Die üblichen Standartschreiben mit gleichen Wortlauten von dtms die die Beschwerde innerhalb von 24-48 Stunden bearbeiten und per Post raussenden.

Ich denke das is besser als nix tun.Und Legion is ja schon für derarige Vorgänge bekannt.


----------



## TimoNRW (2 Juni 2006)

*AW: Gewinnspiel Spam per Post*

Sehr geehrter XXXXXXXXX, 

vielen Dank für Ihr Schreiben vom 31. Mai 2006. 

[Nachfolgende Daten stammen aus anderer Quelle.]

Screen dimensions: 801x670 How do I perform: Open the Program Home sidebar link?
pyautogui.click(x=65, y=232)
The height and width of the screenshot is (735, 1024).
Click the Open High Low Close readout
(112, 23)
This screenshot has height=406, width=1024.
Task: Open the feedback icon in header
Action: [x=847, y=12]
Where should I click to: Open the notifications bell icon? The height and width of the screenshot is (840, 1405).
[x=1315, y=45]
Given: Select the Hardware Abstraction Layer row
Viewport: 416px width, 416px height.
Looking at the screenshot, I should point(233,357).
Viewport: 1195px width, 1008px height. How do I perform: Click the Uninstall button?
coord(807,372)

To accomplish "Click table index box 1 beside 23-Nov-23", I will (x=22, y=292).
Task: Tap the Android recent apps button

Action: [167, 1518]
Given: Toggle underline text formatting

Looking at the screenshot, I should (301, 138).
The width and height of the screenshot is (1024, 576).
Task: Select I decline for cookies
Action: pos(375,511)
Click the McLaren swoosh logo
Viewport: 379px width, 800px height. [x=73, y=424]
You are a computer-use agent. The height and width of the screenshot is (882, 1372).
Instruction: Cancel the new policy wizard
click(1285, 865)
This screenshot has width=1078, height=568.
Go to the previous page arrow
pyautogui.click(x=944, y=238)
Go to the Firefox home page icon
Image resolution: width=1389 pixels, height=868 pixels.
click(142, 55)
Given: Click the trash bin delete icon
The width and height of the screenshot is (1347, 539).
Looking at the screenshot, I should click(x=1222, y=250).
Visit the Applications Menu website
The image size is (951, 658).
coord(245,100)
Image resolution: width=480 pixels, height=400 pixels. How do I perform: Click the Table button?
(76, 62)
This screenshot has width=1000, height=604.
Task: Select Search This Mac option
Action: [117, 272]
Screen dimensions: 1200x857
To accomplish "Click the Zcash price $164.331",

Die Legion Telekommunikation GmbH ist ein Anbieter für Audiotex- und Call-Center-Dienstleistungen. Wir produzieren und vermarkten in Deutschland seit 1991 Lösungen in einem spezialisierten Segment des Telekommunikations-Marktes und im Bereich des Relationship-Marketing.

Wir sind kein Netzbetreiber, sondern realisieren für unsere Kunden Dienste auf unseren Sprachcomputern. Uns wurde zur Realisierung solcher Dienste die von Ihnen genannte Rufnummer von der Bundesnetzagentur zugeteilt. Wir realisieren im Auftrag unserer Kunden deren Dienste unter anderem unter der genannten Rufnummer.

Unter der von Ihnen genannten Rufnummer 0137 - 737 1064 wird von legion Telekommunikation GmbH ein Dienst für folgendes Unternehmen realisiert: 

Sonnenschein Versand Handels GmbH 
Alter Platz 12 

A - 9010 Klagenfurt 

Bitte richten Sie Ihre Anfragen, Beschwerden und Forderungen an diese Adresse. 

Mit den besten Grüßen aus Düsseldorf 
legion Telekommunikation GmbH 


Ihr legion Team! 


von complaint @ legion.de


----------